(Texto de partida)
Artículo de opinión de José Luis del Moral, director emérito de Gaceta Dental
Cuando saco a pasear a mis perras —la verdad es que la mayoría de las veces son ellas las que me sacan a mí de paseo—, quiero decir que cuando salimos a pasear mis perras y yo no es infrecuente que me dé por pensar —¡qué cosas!— en todo un poco, pero casi siempre en cosas peregrinas que enlazo de una forma extraña, como ocurre en los sueños.
Normalmente les lanzo una pelota tras la que corren como posesas —dos de ellas, porque la tercera, Kika, pasa, a su edad, de hacer esfuerzos que no le comportan beneficio alguno— y casi siempre, por no decir siempre, es la braco de Weimar, Lua, la que, por las buenas o por las malas, se hace con la presa, dejando a la cocker spaniel inglés, Indi, con dos palmos de narices.
Esta, sin embargo, inasequible al desaliento, insiste en seguir jugando y mueve el rabillo y caracolea para que lance de nuevo el proyectil. Indefectiblemente Lua vuelve con la bola en la boca, delante de una resignada Indi, que se obstina en tener otra oportunidad, una más, para tratar de ser la ganadora. Y lanzo la pelota de nuevo.
Esto me hace recordar a Raymond Poulidor, un ciclista francés que en sus 16 años de actividad profesional fue tres veces segundo y cinco veces tercero en el Tour de Francia. Eran los años triunfales de Anquetil, también francés, y del belga Merckx, y Pou Pou, como era conocido cariñosamente Poulidor, se acostumbró a ser el segundón.
Su eterna buena disposición para afrontar las carreras, consciente de que el primer puesto le estaba vedado de antemano, le permitió ser tan querido y respetado por el público, o más, como sus encumbrados rivales. [Tentado estoy de cambiarle a Indi el nombre por el de Pou Pou].
Y de ahí, en un salto acrobático mental mientras contemplo la costa atlántica portuguesa, me traslado al pensamiento de Nuccio Ordine, uno de los más sencillos —por lo comprensible de su discurso— e interesantes teorizadores de este siglo.

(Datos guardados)

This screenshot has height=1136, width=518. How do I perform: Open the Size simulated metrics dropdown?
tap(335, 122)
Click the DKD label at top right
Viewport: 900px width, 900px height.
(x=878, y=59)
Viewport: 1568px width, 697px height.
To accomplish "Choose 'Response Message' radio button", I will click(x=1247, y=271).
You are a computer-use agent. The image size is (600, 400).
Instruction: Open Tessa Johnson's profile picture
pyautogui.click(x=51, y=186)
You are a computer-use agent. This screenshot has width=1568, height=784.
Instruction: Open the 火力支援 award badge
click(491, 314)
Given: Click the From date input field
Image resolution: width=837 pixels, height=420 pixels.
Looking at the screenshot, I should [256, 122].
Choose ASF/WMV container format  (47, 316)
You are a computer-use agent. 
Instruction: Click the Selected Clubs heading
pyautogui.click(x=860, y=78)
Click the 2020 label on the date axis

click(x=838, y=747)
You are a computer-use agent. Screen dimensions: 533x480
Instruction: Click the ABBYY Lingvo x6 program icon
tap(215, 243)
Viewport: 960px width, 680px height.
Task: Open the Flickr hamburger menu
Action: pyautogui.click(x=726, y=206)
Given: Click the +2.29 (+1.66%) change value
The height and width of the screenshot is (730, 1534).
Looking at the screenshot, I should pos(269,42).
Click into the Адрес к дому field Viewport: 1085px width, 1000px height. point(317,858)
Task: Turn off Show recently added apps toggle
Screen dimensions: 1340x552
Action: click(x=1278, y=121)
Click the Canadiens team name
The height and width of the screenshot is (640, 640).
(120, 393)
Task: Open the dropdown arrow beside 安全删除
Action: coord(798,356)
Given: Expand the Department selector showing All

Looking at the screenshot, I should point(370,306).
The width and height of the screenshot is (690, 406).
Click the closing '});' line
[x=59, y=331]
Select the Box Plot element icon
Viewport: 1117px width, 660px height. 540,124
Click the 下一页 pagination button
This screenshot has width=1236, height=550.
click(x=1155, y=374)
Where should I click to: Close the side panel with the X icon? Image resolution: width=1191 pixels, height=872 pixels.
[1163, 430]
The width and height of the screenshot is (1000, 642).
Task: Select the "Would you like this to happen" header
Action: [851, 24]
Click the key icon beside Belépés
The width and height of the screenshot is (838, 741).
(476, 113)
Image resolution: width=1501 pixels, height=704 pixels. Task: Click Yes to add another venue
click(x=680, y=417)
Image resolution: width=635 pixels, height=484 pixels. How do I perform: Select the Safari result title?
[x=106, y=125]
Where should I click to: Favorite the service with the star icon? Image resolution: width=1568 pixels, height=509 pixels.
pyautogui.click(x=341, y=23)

(Preguntas de estudio)
• a. Del artículo de opinión, copia el fragmento que empieza con las palabras "Esto me hace" y acaba con "de Pou Pou].", y renombra "Pou Pou" como "Poupou".
• b. Según el artículo de opinión, ¿cuántas veces quedó Poulidor segundo en el Tour de Francia?
• c. Sigue escribiendo el artículo de opinión sobre los paseos con las perras a partir de su última frase.

(Resultados del ejercicio)
• a.
Esto me hace recordar a Raymond Poulidor, un ciclista francés que en sus 16 años de actividad profesional fue tres veces segundo y cinco veces tercero en el Tour de Francia. Eran los años triunfales de Anquetil, también francés, y del belga Merckx, y Poupou, como era conocido cariñosamente Poulidor, se acostumbró a ser el segundón.
Su eterna buena disposición para afrontar las carreras, consciente de que el primer puesto le estaba vedado de antemano, le permitió ser tan querido y respetado por el público, o más, como sus encumbrados rivales. [Tentado estoy de cambiarle a Indi el nombre por el de Poupou].

• b. Tres veces.

• c.
Gran compendiador de pensamientos clásicos útiles en estos tiempos, dice el profesor y filósofo calabrés, entre otras cosas, que lo importante no es vencer, sino ser capaz de correr con dignidad hasta el final. Que viene a apuntalar eso de que para que haya un vencedor tiene que existir un rival que quede segundo. Lua gana, lo que no quita para que Indi muestre una dignidad, perruna, pero dignidad al fin y al cabo, encomiable.
Y de ahí mi pensamiento se extiende por algunas otras de las aseveraciones de Ordine que están de plena actualidad. Por ejemplo que creerte en posesión de la verdad absoluta, como muchos pretenden ahora, es una forma de fanatismo, o que herir o maltratar a una mujer es comportarse contra natura, «transgredir las leyes divinas», dice, y, ciertamente, no se conoce violencia machista en otras especies animales.
O, citando a Balzac, y su novela Papa Goriot, asegura que «la corrupción abunda y el talento escasea; por lo que la corrupción es el arma de la mediocridad, que abunda», o, entrando en materia educativa advierte, más bien recuerda, que la función esencial de la universidad «no es la de producir hornadas de diplomados y graduados, sino la de formar ciudadanos libres, cultos, capaces de razonar de manera crítica y autónoma» o que «una pedagogía rutinaria acaba por matar cualquier forma de interés»: el maestro ha de amar lo que enseña. ¡Tan lejos de la realidad!
Y apoyándose en los Pensamientos de Montesquieu, Ordine escribe —y lo hace años antes de que llegase esta inacabable pandemia a nuestras vidas— que «si Europa no avanza por el camino de la solidaridad, en nombre del bien común, será difícil imaginar un futuro para el viejo continente.»
O, con Hipócrates en el punto de mira: «No hay cosa peor para un médico que considerar a los pacientes como clientes indefensos, como fuentes de beneficio.» Ahí lo dejo. Es hora de regresar a casa con mis perras.